Speed, Danger, and Railway Accidents in Early Pahlavi Iran

By Mikiya Koyagi
Submitted to Session P4920 (Connection, Contagion, and Calamity: Social Uses and Effects of Infrastructural Networks in the Middle East, 2017 Annual Meeting
Hist
Iran;
19th-21st Centuries;
This study examines how the relationship between speed and danger was conceptualized in Iran during the second quarter of the twentieth century. Specifically, it traces discourses and policies related to railway accidents. Acceleration experienced in Iranian society intensified in the early twentieth century as new modes of transport became part of Iranian daily life. With the development of transportation infrastructure, including Iran’s first long-haul railway, the construction of highways, the coming of the automobile,and the beginning of bus service in the post-WWI period, the speed of travel increased exponentially in the context of the rise of the centralizing Pahlavi state. A Tehran to Ahvaz trip that took almost a month at the beginning of the twentieth century took only one day by train in the late 1930s. As the speed of travel increased, however, deadly traffic and railway accidents became highly visible. From mangled trucks and wailing mothers next to dead sons on the roadside to dismembered bodies on railway tracks, death haunted travelers and transport workers who moved across space for various purposes using old and new modes of transport side by side.

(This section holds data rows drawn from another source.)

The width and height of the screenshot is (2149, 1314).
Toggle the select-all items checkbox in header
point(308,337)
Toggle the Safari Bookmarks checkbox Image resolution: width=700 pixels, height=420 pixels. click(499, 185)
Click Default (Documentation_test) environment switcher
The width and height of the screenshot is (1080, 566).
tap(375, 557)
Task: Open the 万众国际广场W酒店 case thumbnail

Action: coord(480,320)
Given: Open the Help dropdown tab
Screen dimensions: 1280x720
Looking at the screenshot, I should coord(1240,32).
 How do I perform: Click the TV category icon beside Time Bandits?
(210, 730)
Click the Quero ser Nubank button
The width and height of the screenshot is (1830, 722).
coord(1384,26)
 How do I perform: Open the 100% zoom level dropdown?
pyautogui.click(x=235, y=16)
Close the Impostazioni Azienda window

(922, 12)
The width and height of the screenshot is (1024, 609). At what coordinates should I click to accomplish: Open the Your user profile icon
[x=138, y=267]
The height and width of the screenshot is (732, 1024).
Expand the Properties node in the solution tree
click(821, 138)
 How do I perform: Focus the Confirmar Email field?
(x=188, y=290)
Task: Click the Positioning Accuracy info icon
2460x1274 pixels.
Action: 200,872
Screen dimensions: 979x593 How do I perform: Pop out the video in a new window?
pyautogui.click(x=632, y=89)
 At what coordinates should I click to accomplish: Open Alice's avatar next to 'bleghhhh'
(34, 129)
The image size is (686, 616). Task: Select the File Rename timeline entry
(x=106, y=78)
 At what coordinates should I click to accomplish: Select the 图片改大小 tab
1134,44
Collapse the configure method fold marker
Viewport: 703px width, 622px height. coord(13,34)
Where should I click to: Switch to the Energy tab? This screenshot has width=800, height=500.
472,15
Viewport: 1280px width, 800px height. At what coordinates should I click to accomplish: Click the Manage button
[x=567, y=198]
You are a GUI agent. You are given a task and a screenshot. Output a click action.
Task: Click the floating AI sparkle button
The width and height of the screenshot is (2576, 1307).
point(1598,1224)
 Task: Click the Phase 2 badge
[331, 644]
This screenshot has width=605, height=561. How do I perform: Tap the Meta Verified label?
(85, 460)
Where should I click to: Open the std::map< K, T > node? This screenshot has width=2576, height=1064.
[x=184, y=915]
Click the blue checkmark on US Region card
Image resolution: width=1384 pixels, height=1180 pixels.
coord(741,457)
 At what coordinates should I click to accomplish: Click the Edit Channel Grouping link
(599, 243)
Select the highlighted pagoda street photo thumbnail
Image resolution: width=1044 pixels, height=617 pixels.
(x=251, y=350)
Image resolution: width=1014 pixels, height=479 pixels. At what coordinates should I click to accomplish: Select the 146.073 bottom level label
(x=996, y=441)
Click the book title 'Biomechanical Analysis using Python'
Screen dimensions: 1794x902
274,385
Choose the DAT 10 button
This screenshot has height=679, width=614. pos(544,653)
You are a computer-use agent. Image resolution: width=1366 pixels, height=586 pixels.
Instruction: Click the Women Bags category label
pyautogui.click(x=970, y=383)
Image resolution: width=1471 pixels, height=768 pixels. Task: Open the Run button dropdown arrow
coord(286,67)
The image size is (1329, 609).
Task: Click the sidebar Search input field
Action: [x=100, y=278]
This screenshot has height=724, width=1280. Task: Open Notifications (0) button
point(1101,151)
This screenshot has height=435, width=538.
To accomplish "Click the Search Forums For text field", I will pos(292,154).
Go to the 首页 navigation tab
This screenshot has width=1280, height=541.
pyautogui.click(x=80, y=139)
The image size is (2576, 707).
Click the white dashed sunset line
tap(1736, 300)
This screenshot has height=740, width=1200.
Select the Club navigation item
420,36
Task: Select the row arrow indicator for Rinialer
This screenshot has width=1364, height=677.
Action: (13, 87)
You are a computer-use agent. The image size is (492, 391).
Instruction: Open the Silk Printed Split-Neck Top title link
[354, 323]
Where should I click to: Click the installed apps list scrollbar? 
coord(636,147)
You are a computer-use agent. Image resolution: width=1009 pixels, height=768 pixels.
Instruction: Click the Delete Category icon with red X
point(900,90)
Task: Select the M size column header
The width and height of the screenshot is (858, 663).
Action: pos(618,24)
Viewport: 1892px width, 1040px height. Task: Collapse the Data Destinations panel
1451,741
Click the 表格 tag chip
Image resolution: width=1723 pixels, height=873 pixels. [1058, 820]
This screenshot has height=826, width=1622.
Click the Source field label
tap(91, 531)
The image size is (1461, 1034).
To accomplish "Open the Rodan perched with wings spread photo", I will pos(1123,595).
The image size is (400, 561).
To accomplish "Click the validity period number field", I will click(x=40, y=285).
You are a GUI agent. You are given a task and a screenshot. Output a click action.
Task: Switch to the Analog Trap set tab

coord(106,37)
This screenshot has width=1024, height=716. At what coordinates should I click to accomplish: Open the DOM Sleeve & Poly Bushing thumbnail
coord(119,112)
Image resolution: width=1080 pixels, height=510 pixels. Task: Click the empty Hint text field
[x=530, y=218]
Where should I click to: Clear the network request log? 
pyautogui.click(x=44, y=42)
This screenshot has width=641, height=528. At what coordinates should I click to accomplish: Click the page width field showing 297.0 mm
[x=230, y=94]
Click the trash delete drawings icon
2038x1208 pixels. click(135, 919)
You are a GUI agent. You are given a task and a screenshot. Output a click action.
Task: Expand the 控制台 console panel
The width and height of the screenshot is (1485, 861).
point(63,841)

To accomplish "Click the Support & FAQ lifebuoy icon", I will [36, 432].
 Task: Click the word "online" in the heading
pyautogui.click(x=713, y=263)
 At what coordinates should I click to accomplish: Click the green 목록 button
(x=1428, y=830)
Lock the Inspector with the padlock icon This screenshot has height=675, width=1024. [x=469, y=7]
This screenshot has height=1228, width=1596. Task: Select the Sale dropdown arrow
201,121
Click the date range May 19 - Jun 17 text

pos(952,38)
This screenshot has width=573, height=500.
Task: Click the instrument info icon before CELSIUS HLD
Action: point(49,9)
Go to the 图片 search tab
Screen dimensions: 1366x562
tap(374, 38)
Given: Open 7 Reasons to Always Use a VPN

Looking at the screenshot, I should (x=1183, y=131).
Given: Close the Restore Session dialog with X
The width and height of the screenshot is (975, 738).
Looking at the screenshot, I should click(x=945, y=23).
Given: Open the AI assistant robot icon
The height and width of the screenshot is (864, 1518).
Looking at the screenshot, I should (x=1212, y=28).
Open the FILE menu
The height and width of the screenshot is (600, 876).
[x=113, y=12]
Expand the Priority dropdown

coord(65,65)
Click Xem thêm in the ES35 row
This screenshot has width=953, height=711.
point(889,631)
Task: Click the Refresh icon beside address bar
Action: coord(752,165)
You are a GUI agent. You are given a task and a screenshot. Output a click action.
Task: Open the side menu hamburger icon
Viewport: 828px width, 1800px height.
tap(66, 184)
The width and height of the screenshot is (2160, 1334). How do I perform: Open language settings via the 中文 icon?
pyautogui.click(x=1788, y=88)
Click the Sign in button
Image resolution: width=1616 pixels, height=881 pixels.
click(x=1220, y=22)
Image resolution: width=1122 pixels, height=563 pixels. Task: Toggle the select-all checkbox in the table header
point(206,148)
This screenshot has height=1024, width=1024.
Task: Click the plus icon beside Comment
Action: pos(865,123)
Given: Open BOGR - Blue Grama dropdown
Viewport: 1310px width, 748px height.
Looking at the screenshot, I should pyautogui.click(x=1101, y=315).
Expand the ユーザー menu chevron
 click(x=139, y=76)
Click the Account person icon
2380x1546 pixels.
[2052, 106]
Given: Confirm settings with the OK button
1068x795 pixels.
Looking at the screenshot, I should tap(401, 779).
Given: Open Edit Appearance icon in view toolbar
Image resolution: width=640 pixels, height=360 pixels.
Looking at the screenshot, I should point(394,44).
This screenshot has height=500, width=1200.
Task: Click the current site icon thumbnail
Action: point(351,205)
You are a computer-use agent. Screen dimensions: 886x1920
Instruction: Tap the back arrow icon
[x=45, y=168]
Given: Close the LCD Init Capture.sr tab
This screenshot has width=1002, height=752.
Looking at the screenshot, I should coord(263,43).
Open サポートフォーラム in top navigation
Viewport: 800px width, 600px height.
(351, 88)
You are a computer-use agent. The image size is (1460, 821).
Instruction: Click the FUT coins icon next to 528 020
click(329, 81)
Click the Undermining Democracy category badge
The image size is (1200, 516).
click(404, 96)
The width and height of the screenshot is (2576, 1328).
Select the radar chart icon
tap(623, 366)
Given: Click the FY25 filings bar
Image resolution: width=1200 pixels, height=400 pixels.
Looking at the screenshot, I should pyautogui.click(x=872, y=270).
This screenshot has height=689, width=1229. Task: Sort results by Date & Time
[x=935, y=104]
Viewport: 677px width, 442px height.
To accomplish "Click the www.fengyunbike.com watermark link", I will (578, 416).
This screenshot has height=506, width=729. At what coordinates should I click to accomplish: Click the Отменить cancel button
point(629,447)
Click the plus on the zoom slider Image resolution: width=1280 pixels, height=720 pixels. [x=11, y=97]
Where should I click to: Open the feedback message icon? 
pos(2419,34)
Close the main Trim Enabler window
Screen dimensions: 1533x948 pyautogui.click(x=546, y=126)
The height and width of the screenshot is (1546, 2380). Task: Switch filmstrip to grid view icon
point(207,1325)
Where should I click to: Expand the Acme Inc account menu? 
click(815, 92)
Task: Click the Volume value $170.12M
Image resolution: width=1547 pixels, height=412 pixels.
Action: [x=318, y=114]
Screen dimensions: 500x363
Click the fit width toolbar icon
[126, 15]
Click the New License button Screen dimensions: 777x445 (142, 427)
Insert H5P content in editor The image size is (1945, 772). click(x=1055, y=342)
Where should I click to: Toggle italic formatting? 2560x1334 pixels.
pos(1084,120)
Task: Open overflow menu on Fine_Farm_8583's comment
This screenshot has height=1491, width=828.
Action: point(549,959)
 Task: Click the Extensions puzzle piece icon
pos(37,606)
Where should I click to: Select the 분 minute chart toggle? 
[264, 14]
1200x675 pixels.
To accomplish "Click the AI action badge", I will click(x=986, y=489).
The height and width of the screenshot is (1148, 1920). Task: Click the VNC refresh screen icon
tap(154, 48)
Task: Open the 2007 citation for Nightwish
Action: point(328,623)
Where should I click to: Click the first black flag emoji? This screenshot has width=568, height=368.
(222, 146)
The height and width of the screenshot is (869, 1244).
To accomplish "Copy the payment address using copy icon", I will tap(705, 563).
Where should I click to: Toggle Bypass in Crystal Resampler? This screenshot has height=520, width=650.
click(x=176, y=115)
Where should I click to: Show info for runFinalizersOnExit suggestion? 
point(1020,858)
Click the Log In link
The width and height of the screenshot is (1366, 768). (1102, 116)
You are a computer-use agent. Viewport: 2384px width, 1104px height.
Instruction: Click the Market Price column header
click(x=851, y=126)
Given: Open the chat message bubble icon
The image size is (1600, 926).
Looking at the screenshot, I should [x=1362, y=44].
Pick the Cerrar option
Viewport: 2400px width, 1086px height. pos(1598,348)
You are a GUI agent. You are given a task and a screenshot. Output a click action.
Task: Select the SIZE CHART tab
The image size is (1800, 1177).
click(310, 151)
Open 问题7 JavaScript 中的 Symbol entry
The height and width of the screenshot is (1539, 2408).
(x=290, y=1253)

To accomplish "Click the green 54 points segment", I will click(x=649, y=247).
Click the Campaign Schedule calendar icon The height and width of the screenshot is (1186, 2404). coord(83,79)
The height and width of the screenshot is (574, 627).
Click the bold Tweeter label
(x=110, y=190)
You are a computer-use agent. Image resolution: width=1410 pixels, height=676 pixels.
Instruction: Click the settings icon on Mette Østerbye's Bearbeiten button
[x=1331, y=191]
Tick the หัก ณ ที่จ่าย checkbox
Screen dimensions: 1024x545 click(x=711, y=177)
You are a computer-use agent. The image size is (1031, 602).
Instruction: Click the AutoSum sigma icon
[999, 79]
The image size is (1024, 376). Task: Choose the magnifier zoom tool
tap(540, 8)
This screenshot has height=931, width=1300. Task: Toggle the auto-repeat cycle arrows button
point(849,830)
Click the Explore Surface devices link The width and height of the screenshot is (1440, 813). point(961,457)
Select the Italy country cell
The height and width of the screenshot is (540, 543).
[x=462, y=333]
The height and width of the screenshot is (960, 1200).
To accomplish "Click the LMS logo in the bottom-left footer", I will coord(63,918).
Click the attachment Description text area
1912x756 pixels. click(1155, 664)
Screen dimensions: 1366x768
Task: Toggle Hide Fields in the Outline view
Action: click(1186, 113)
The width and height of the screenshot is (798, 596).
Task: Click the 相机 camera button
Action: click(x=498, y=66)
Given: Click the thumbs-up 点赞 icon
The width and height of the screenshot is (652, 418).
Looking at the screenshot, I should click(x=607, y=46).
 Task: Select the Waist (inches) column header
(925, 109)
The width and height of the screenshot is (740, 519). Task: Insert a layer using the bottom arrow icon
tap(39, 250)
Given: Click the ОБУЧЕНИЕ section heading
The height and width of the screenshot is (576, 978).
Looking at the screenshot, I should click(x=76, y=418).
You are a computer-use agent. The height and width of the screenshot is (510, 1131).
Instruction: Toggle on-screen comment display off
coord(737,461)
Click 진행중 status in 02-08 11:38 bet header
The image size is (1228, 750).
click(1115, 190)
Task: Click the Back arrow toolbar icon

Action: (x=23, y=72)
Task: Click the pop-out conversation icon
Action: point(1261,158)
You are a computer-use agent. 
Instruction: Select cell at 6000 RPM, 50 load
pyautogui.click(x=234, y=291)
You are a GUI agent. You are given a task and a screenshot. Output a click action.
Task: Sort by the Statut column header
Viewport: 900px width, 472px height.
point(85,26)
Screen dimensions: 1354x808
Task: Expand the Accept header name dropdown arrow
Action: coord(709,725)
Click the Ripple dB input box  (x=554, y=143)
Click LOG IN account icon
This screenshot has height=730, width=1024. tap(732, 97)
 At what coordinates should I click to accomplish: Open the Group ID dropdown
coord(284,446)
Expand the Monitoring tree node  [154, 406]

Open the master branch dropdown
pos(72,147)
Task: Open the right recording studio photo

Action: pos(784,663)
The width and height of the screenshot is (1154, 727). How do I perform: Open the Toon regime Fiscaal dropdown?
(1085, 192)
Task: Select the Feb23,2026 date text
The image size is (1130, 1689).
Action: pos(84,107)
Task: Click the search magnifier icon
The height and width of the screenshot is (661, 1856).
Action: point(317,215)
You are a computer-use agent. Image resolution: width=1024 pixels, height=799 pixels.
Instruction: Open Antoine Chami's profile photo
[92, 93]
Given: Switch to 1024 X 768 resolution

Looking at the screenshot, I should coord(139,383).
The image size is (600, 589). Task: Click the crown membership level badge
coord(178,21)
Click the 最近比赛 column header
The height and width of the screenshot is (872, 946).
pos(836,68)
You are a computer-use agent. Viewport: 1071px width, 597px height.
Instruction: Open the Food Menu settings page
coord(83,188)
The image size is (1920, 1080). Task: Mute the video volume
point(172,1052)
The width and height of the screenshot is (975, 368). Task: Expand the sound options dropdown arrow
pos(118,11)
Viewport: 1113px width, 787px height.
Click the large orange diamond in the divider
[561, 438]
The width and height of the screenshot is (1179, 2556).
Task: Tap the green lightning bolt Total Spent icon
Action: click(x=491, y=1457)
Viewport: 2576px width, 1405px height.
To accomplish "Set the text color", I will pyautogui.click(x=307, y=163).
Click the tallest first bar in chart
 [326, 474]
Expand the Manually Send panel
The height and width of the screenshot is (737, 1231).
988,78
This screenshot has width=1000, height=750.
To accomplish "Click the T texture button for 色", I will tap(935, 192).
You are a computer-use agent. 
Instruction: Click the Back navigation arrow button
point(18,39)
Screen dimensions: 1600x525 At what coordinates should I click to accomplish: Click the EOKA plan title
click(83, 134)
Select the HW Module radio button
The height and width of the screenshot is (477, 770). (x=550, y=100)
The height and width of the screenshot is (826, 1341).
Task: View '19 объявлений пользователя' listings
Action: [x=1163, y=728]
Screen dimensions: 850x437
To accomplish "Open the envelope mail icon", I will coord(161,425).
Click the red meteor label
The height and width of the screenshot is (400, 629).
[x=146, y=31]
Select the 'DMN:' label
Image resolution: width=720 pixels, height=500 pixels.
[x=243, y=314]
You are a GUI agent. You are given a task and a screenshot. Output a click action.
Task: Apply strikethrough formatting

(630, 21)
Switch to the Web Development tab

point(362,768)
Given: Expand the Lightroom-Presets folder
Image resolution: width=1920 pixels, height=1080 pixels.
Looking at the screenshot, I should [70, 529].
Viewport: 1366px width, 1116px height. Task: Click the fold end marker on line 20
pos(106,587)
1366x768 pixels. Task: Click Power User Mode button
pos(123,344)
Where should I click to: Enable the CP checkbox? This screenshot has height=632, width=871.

By analyzing discourses of railway accidents in the publications of the Ministry of Roads and the Iranian Railway Organization, this paper argues that the association between speed and danger was not necessarily inherent. Rather, it was the expert knowledge of the first generation of Iranian techno-scientific elites in such fields as engineering and psychiatry that played a pivotal role in defining the danger of speed as a social problem caused by human factors. Their intervention was linked to the desire to carve out their professional position vis-à-vis not only Euro-American engineers but also rank-and-file railway workers as objects of social reform. By using Iranian archival documents, this paper also explores how the authority to define the root cause of railway accidents sometimes translated into specific policies. What was considered adequate training for workers, especially locomotive engineers, who should be blamed in specific cases of accidents, when and how much workers should be compensated, and how to examine the mental conditions of workers all depended on the knowledge of Iranian techno-scientific elites.